In the Heat’s home victory last season against the Warriors on Jan. 23, Waiters hit the winning three-pointer.
“He’s always been a very explosive player, he was just inconsistent,” Warriors coach Steve Kerr said prior to the game. “He looks like he’s found a home here and done a nice job. They [the Heat] need him. They need his scoring and his playmaking. He’s a good fit.”
Waiters wrote in an article for the Players Tribune last year following the Heat’s remarkable second-half turnaround, which included a big home win over the Warriors, that he didn’t think the Warriors wanted any part of the Heat in the playoffs.
Waiters wrote toward the end of the article: “I know Kev is reading this right now, like, ‘Thank God this dude is at home doing articles instead of lurking in the playoffs.’ You didn’t wanna see us, Kev!”
On Sunday, Durant told reporters he was happy for Waiters when he signed his four-year, $52 million contract with the Heat this summer.
“Selfishly, I wanted him to get more money so I was a little upset when he signed his deal because I wanted him to get more,” Durant said. “I wanted people to realize what he brings and what type of person and player he is, but you never complain with that type of money he got and the opportunity that he got down here.
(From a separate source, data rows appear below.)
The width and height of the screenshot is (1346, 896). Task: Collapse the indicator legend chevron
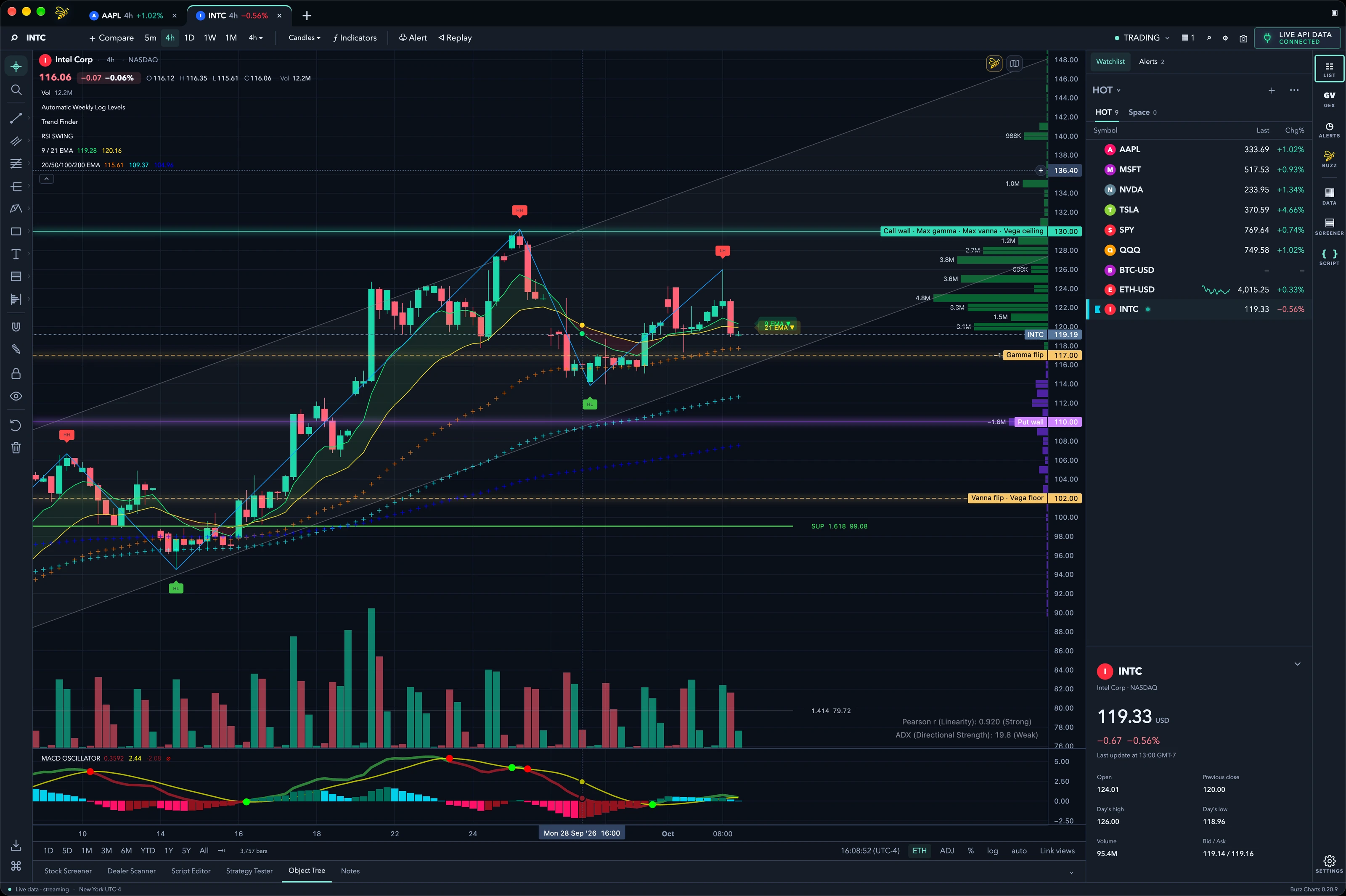tap(46, 179)
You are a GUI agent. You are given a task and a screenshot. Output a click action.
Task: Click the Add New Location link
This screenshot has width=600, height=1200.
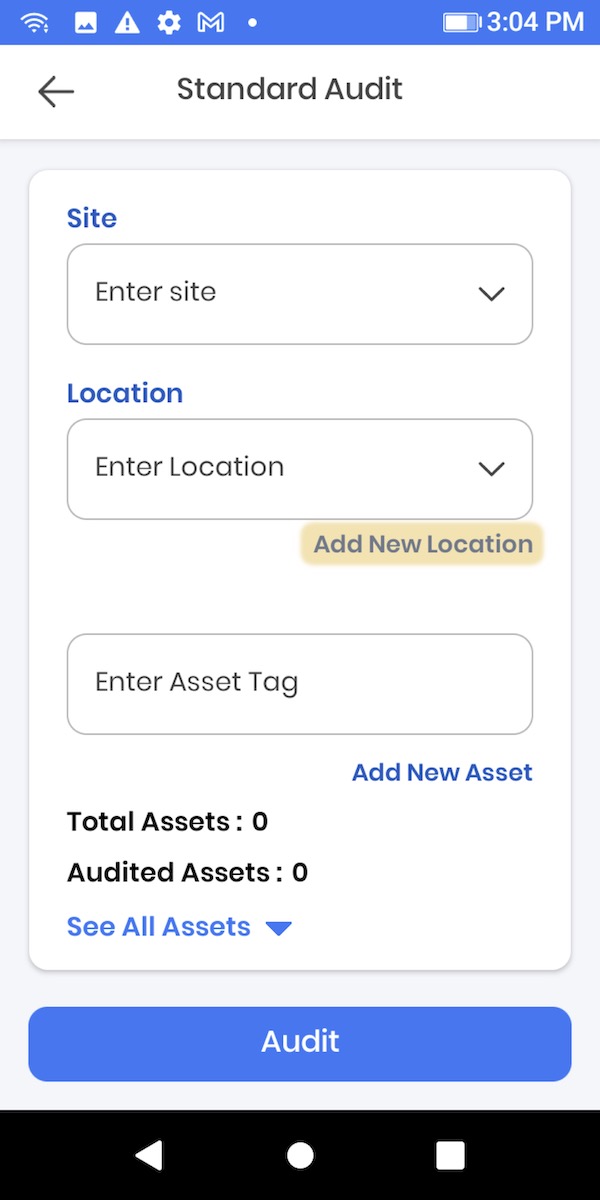[422, 545]
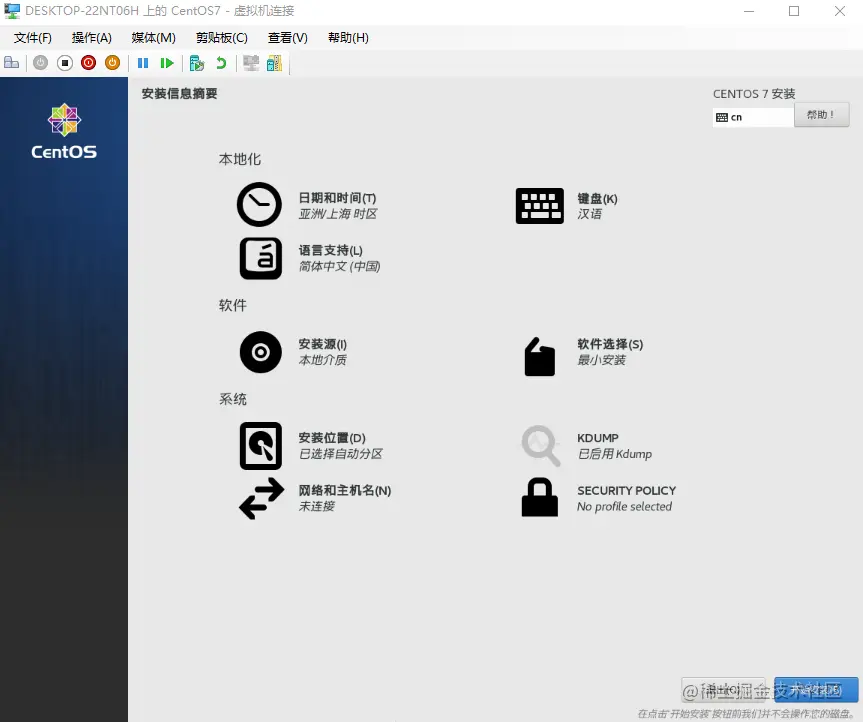The image size is (863, 722).
Task: Pause the virtual machine
Action: point(143,62)
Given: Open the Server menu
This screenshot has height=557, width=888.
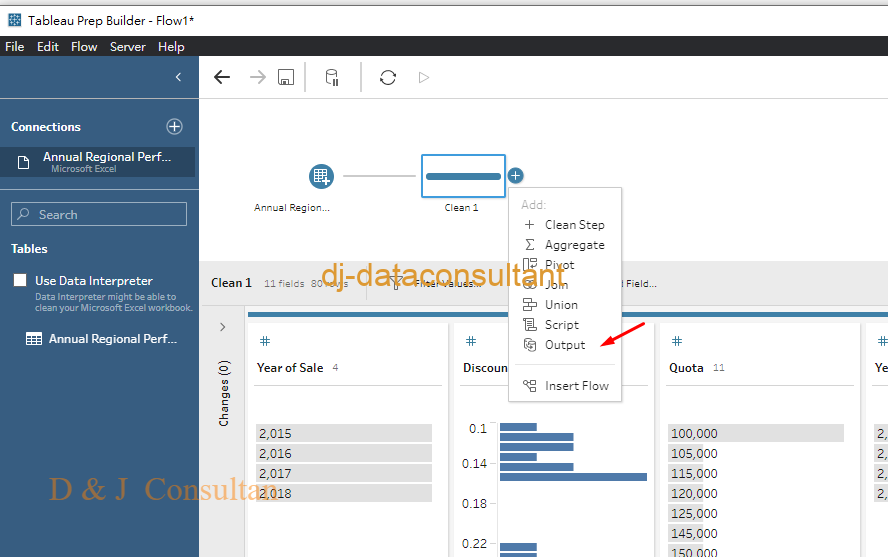Looking at the screenshot, I should (x=127, y=47).
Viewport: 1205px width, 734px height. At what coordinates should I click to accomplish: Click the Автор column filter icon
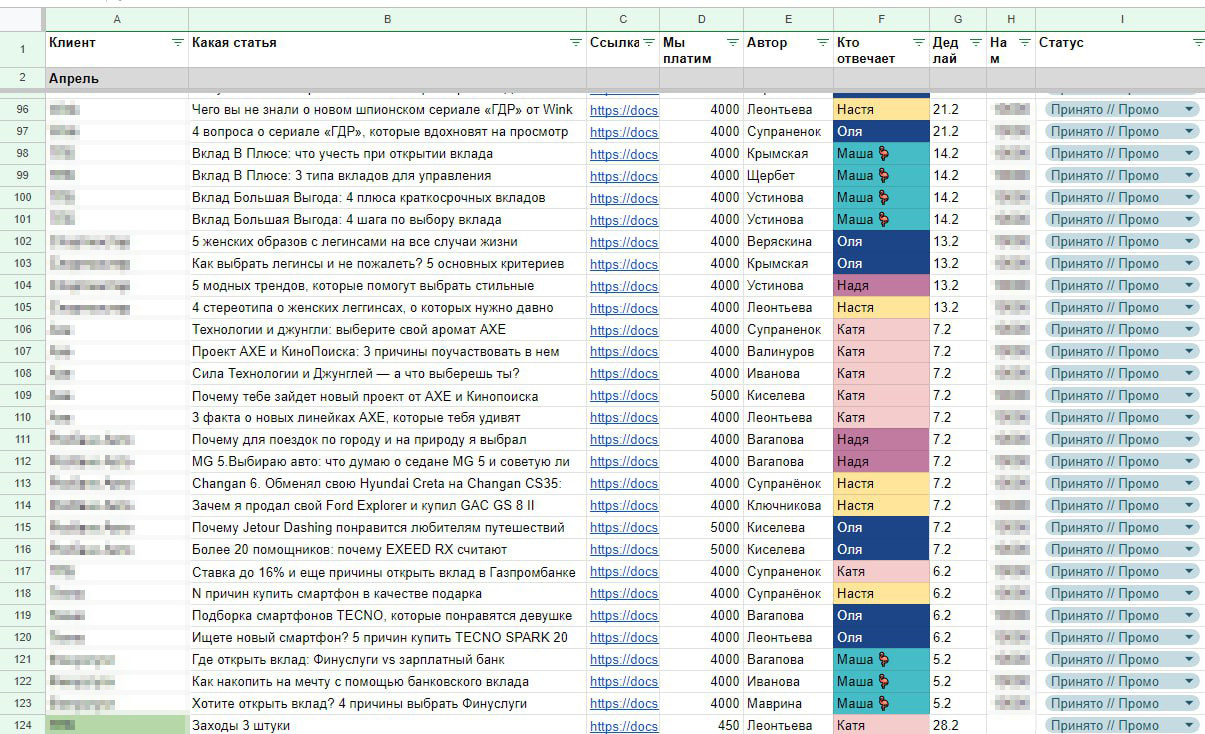click(822, 43)
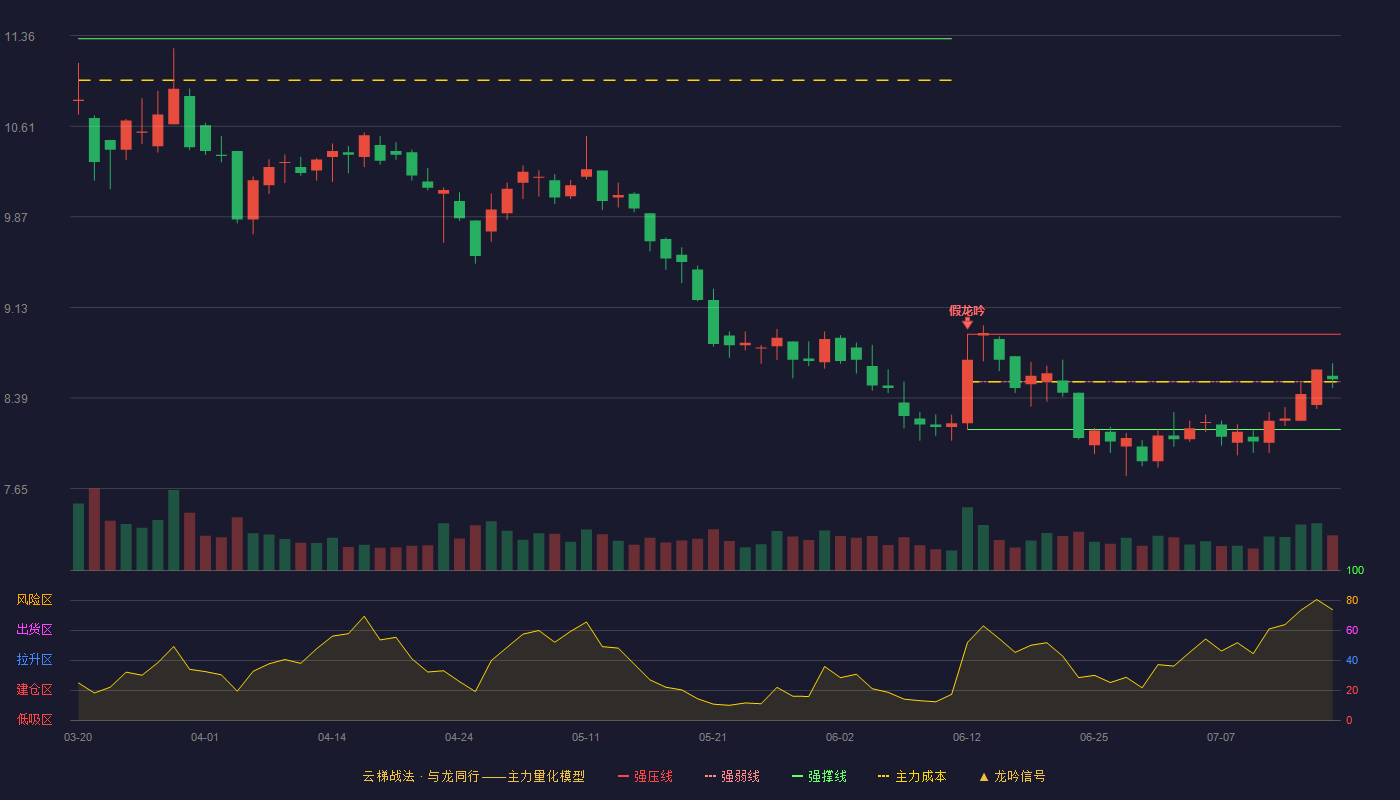Toggle the 强弱线 legend series
1400x800 pixels.
(732, 776)
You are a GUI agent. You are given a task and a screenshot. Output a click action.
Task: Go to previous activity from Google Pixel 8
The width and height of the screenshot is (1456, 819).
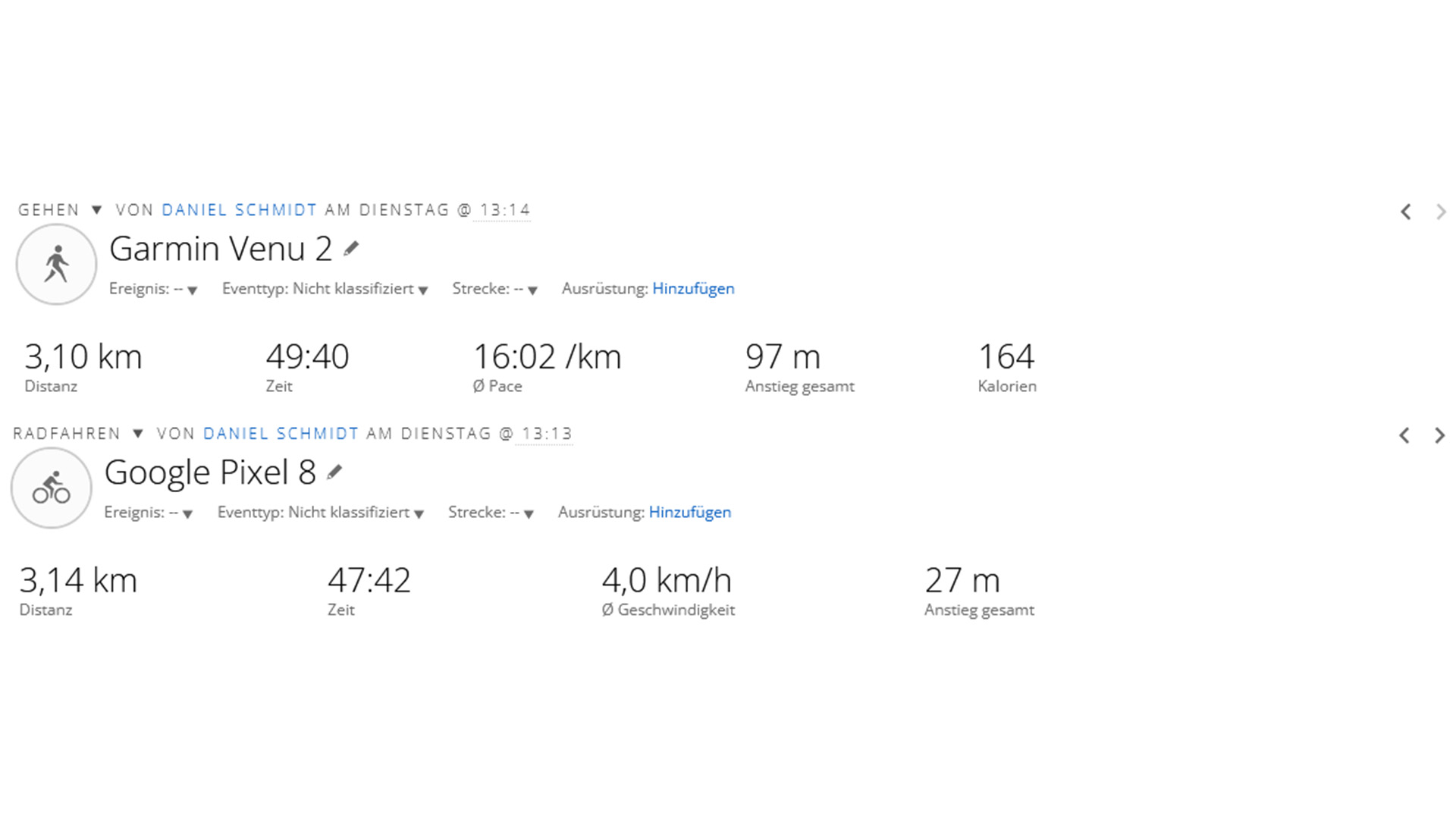[x=1404, y=435]
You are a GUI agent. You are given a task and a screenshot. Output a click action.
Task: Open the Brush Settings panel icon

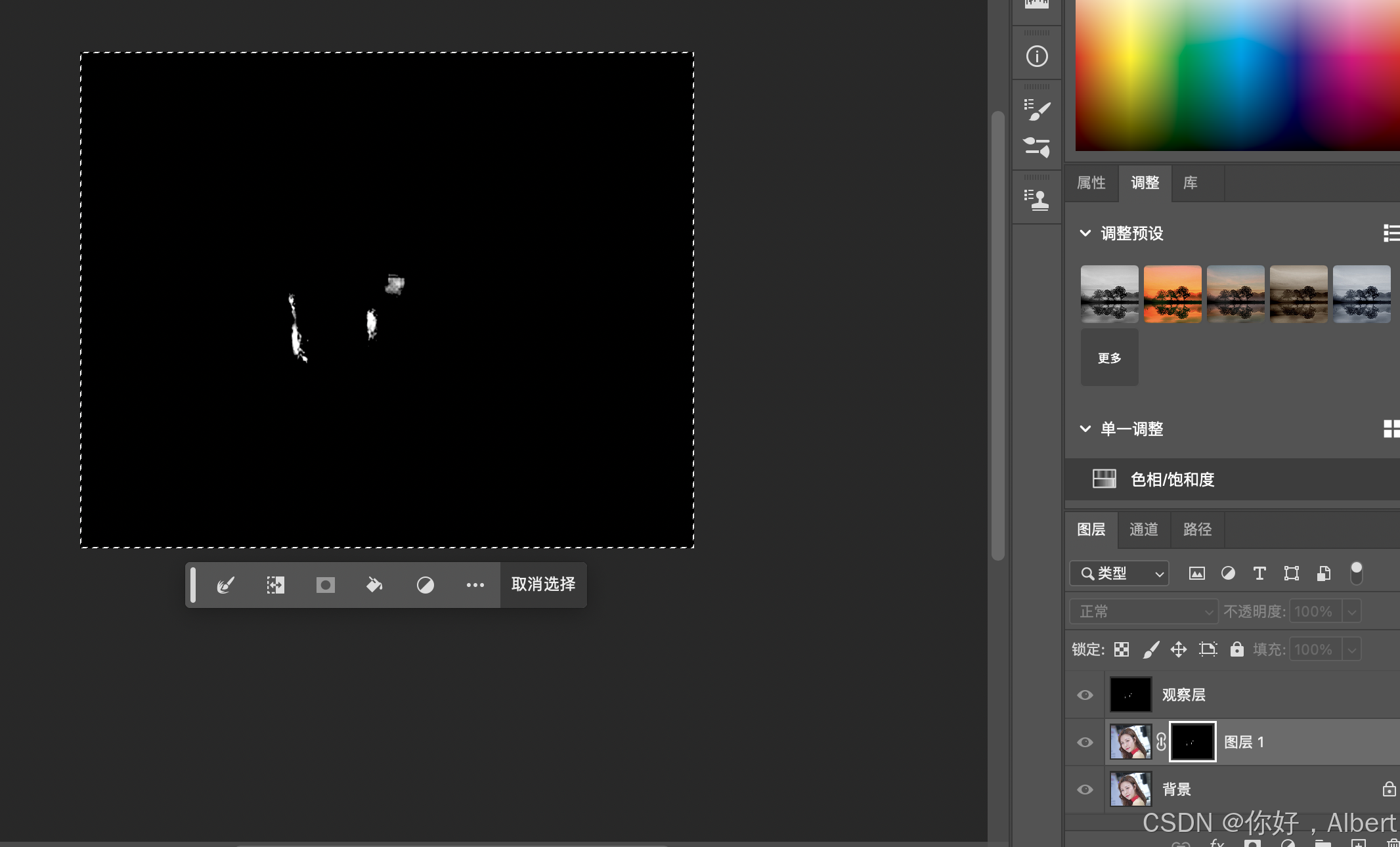[1037, 110]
“I’m just happy that he found a home. It’s hard in this league to be stable and to sign a contract for that long and just to know that you’ll be here for a while so it’s good for him to be stable and also the cherry on top is the money, but also the opportunity and just being able to be here with a group of guys for a long time is what I’m excited about for him.”
Heat coach Erik Spoelstra said Waiters’ game-winner against the Warriors provided a confidence boost late in games for the remainder of last season.
"We had already started to show some trends of really building a consistent defense, a top-five-level defense," Spoelstra said. "We were trending in the right direction offensively, where guys were getting more confident in their role, understanding how they could help the team, help each other, score points. But we were struggling in the last three minutes of games, of close games, and that gave us, Dion gave us a confidence that, ‘Hey, if we get stuck at the end of the clock, end of the possession, we have somebody who can get his own look and get a clean one.’ That's where he loves to be the most, anyway."
Spoelstra is now hoping Waiters can continue to improve his game beyond just crunch time.
"I really like the progress he's making," Spoelstra said. "I know his shooting numbers aren't showing it right now, not necessarily his turnovers. I think those will come down. I think his shooting percentage will come up, because he's starting to understand different reads, different coverages, and the responsibility of having to make plays for our basketball team. He’s seeing that at a deeper level."